WHAT IS EXPECTED:
Print the lines word for word, starting with the line containing "This screenshot has height=1068, width=1600." and going on through the line containing "(1558, 489)".
------ SOURCE MATERIAL
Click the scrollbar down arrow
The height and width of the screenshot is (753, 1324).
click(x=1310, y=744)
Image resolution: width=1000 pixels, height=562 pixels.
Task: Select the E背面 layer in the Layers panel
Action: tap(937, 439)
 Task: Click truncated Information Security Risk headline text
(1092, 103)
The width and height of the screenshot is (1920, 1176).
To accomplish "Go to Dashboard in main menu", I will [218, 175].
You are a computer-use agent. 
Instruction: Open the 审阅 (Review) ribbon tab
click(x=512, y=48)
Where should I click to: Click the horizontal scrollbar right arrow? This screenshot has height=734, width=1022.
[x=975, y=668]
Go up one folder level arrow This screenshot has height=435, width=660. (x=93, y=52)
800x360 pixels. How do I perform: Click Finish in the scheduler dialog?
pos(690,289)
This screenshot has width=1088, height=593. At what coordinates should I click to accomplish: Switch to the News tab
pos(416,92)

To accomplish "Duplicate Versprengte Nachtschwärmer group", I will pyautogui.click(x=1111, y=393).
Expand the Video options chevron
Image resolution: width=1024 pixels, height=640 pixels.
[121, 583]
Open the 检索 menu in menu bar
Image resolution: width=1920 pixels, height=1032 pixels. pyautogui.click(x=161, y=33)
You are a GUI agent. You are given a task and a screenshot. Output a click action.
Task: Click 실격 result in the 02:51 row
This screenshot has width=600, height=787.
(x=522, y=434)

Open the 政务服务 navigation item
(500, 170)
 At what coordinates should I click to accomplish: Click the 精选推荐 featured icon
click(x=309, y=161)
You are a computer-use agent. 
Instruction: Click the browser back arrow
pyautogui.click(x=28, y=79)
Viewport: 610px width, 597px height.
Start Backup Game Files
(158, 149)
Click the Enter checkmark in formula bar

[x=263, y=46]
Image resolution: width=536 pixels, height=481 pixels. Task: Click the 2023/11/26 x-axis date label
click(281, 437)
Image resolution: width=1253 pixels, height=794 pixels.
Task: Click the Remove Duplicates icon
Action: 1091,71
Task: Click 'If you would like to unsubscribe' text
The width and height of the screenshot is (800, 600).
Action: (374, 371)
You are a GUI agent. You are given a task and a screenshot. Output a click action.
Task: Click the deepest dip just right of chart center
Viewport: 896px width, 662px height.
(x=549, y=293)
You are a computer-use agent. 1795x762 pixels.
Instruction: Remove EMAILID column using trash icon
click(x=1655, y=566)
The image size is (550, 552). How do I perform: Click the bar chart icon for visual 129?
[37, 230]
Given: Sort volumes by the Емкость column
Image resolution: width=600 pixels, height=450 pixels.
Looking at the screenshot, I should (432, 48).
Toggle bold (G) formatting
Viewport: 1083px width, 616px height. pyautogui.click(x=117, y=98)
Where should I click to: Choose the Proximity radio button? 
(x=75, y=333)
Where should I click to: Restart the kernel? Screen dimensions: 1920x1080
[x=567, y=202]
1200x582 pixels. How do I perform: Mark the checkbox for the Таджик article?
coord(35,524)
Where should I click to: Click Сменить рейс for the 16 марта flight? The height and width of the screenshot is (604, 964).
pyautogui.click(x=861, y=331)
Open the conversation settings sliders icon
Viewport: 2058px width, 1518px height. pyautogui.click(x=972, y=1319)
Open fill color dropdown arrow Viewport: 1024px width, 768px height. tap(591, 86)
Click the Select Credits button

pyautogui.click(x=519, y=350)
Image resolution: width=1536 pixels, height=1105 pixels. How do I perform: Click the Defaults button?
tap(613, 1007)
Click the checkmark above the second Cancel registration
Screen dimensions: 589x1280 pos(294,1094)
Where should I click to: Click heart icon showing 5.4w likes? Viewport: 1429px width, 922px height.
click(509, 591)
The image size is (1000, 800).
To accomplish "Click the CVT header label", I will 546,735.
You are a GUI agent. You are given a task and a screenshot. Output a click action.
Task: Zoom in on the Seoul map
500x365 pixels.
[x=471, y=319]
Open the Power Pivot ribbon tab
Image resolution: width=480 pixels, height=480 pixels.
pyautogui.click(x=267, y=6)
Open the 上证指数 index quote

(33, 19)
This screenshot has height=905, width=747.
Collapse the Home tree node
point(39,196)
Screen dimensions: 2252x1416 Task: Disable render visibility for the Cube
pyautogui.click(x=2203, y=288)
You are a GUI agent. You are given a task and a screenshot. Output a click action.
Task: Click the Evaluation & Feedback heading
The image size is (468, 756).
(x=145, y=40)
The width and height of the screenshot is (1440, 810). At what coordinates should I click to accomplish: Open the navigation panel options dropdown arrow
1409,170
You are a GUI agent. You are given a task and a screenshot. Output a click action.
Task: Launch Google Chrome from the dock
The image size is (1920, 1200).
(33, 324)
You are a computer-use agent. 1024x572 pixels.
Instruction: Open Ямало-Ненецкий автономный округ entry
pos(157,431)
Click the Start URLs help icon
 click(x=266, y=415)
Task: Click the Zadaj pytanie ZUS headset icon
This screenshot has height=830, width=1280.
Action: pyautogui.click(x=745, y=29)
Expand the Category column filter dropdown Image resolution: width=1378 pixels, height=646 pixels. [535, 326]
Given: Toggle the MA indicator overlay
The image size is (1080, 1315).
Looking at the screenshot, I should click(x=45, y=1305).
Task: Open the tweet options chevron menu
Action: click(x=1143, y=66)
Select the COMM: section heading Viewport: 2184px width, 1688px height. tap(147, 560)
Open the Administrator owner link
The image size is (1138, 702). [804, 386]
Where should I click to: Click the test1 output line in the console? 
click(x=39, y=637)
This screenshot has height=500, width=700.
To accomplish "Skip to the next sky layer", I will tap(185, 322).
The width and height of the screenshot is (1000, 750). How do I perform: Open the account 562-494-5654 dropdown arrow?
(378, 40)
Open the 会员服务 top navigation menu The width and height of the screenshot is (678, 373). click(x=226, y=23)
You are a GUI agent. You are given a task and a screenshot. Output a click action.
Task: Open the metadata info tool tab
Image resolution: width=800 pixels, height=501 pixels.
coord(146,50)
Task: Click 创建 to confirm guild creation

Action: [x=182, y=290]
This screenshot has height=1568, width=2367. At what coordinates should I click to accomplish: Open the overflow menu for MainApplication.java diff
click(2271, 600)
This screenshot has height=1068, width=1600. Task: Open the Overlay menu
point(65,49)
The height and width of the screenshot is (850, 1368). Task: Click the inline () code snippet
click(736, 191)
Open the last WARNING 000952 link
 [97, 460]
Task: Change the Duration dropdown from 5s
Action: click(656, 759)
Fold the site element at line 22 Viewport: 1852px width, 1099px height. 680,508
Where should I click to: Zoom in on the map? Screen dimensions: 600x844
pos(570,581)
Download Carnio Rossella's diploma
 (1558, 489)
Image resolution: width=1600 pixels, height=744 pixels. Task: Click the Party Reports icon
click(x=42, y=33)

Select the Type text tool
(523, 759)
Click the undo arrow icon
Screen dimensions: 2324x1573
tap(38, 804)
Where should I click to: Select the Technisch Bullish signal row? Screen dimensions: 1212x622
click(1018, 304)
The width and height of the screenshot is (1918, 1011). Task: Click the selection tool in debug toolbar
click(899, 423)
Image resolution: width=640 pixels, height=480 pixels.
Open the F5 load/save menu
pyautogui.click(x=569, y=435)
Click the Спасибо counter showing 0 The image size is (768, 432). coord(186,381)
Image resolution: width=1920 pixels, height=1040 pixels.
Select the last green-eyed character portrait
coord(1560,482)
------------
ANSWER TO THIS EXERCISE:
This screenshot has height=1068, width=1600. Task: Open the Overlay menu
point(65,49)
The height and width of the screenshot is (850, 1368). Task: Click the inline () code snippet
click(736, 191)
Open the last WARNING 000952 link
 [97, 460]
Task: Change the Duration dropdown from 5s
Action: click(656, 759)
Fold the site element at line 22 Viewport: 1852px width, 1099px height. 680,508
Where should I click to: Zoom in on the map? Screen dimensions: 600x844
pos(570,581)
Download Carnio Rossella's diploma
 (1558, 489)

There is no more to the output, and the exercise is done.